In reply to a question, the party general secretary said: “We have not received any proposal for an alliance from the AIADMK.”

He added that he learnt about the ‘proposal’ only through media reports.

Jayalalitha said: “The Congress should sack the DMK from the central (United Progressive Alliance) coalition and withdraw support to its minority regime in Tamil Nadu forthwith and save itself from sinking along with it.”

She waxed eloquent about her cordial relations with late Congress leaders Indira Gandhi and Rajiv Gandhi and extended her hand of friendship to the party’s present leadership without actually naming Sonia Gandhi.

“I am proffering advice to the Congress (leadership) as a friend. It should contemplate carefully and decide its course of action…whether to be dragged into the quicksand and sink with the DMK or be rescued by aligning with the sure-winner in the ensuing parliamentary elections in Tamil Nadu,” Jayalalitha repeatedly said.

Jayalalitha said that “mistakes” were “common in political life” but as humans “one learnt from them and became better persons to move forward”, she said.

The DMK said Jayalalitha’s call to the Congress was an act of desperation.

DMK spokesperson in Tamil Nadu T.K.S. Elangovan said: “This betrays Jayalalitha’s sheer desperation and she has exposed herself through her shallow politics by begging before the Congress, which is anyway unwilling.”

A senior DMK minister, unwilling to be identified, said: “While our alliance was already strong, Jayalalitha has now made us stronger.
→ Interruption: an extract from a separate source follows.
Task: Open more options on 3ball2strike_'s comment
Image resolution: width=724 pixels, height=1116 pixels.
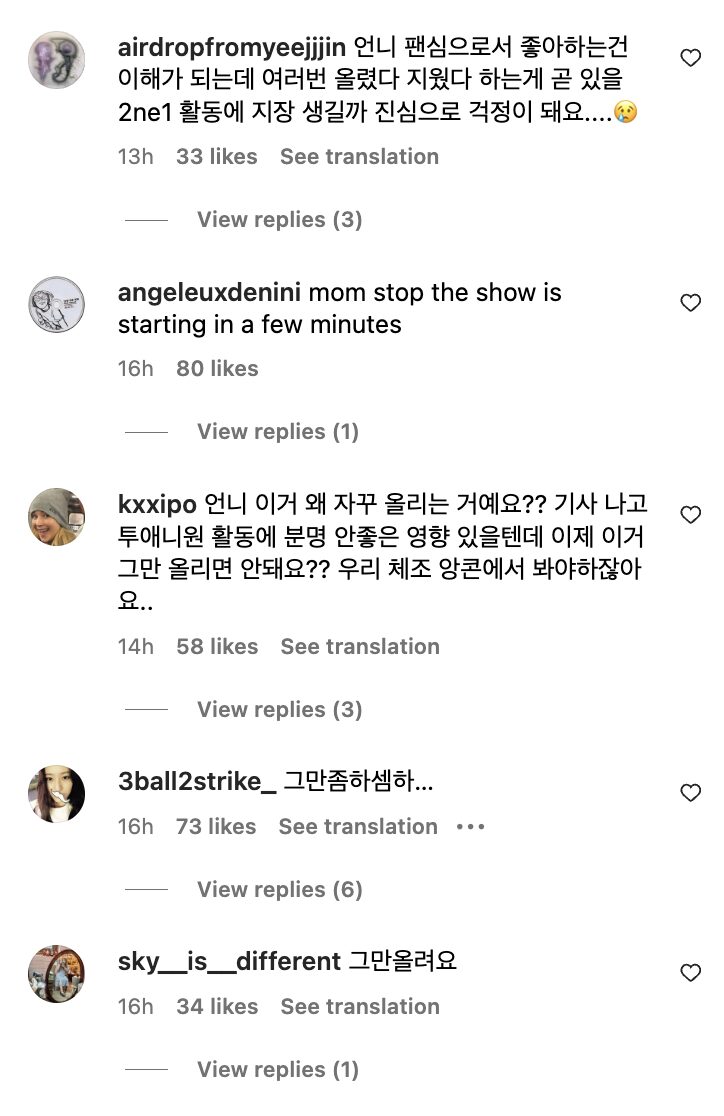Action: 470,827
We had deduced this attempt for some time since the PMK suddenly became warm towards us.”

The move creates a piquant situation for the Left parties, Jayalalitha’s new allies, which had distanced themselves from all those outfits that associated with the Congress-led United Progressive Alliance.

“I have heard about it (Jayalalitha’s remarks) but I am away from Chennai and will react later,” Communist Party of India’s state secretary D. Pandian told IANS.

The DMK spokesperson said: “I feel sorry for my dear friend Pandian.”

Elangovan added that the Left would eventually return to the UPA once it understood that Jayalalitha was not dependable.